Qual é o risco de contrair uma infecção hospitalar no Brasil?
A infecção hospitalar atualmente é conhecida também como Infecção Relacionadas à Assistência à Saúde (IRAS). De qualquer forma, sua definição é: IRAS são infecções cuja aquisição está relacionada a um procedimento assistencial ou internamento.
Em suma, as IRAS são consideradas quando adquiridas após 72 horas da admissão do paciente e que se manifestam durante a internação, ou após a alta. Se houver infecção desde a admissão, a infecção é classificada quando há um agravamento do caso, isolamento de outro patógeno na mesma topografia (local), ou infecção por outro microrganismo em um sítio diferente do que originou o primeiro atendimento.

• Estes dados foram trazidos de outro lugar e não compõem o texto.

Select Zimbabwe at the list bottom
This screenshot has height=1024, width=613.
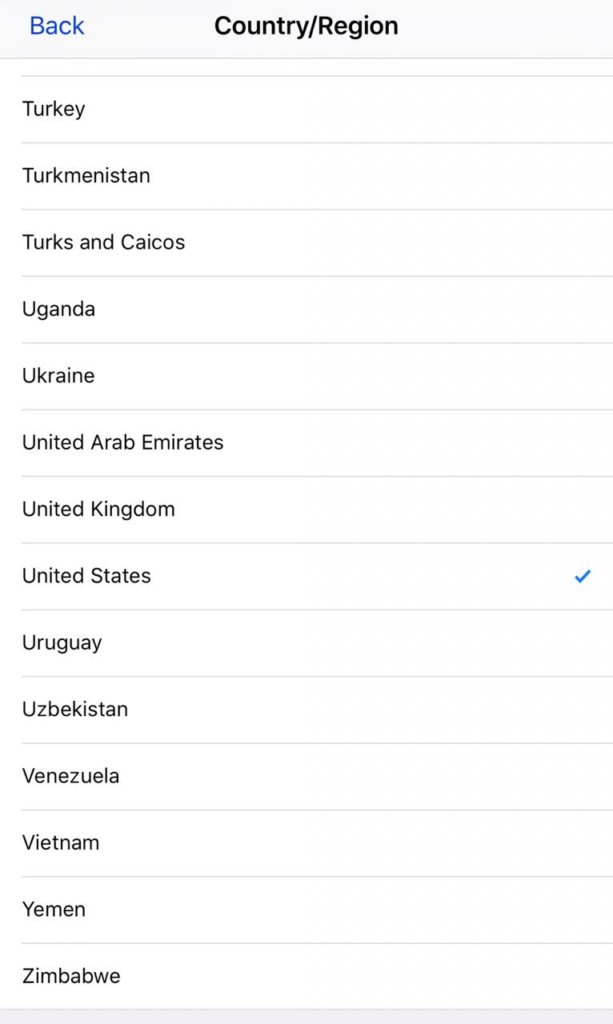pyautogui.click(x=306, y=976)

Exemplos de infecção hospitalar
Alguns exemplos de infecção hospitalar são as chamadas de sítio cirúrgico (ISC), pneumonias hospitalares, como as pneumonias associadas a ventilação mecânica (PAV). Outro tipo comum são infecções do trato urinário associadas a cateter (ITU) e infecções da corrente sanguínea associadas a cateter (IPCS) são exemplos de IRAS.
Além destas, outras infecções adquiridas em ambiente de assistência, como a diarreia por Clostridium difficile e surtos de infecções virais adquiridas em hospitais também são IRAS. Portanto, à COVID-19, se adquirida em ambiente de assistência também deve ser notificada como IRAS.

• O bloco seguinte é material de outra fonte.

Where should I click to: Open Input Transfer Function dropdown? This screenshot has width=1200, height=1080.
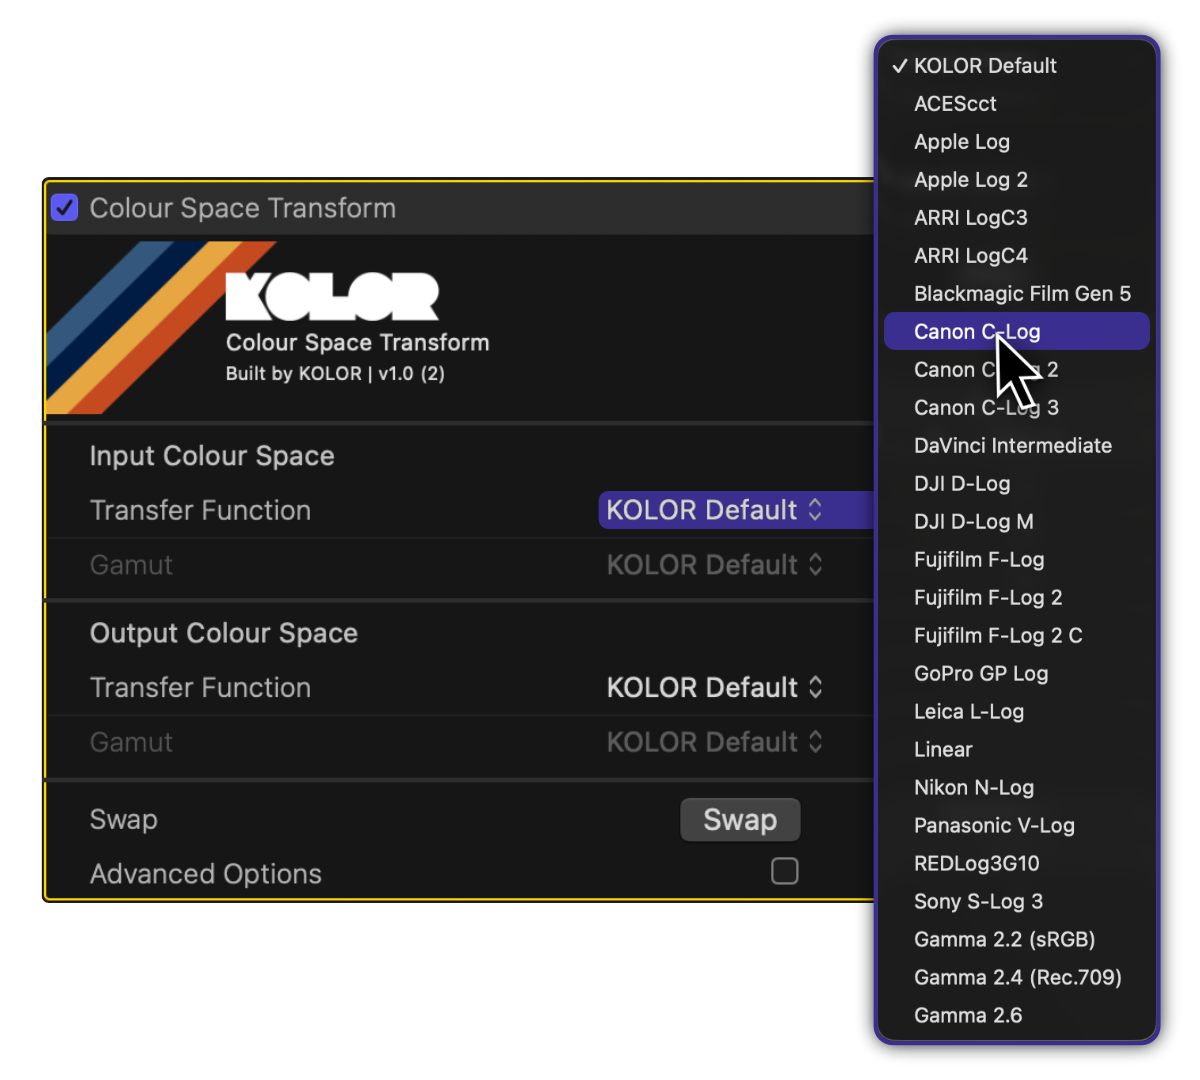pos(714,510)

No caso do SARS-CoV-2, a infecção hospitalar mais importante é aquela associada à ventilação mecânica, por se tratar de uma infecção de vias respiratórias que pode precisar desse tipo de suporte, mas também as infecções associadas à corrente sanguínea decorrentes da punção venosa. Além destas, as ITU também podem ocorrer, pois os pacientes de UTI que estão desacordados precisam fazer uso do cateter urinário.
A notificação de IPCS à ANVISA é obrigatória e deve ser realizada mensamente por hospitais com UTI dede 2014. Em 2016, tornou-se obrigatória também a notificação de ITU, PAV e ISC por cirurgia cesariana. A notificação inclui ainda os marcadores de resistência microbiana das respectivas infecções.
Risco em ambiente hospitalar e de saúde
De fato, existe o risco de contaminação em ambientes de saúde por microrganismos simples ou multirresistentes, que são aqueles que não respondem a qualquer terapia antimicrobiana. De tal forma que o principal exemplo de multirresistência são as superbactérias e estas são as mais relevantes clinicamente:
– A klebsiella pneumoniae carbapenemase (KPC), bactéria que produz a enzima que confere resistência aos antibióticos do tipo Carbapenens;
– O Staphylococcusaureus resistente à Meticilina (MRSA) e
– O Enterococcus resistente à Vancomicina (VRE)
A princípio, estas superbactérias são mais comuns em ambientes hospitalares e o seu desenvolvimento está diretamente ligado ao uso indiscriminado de antimicrobianos.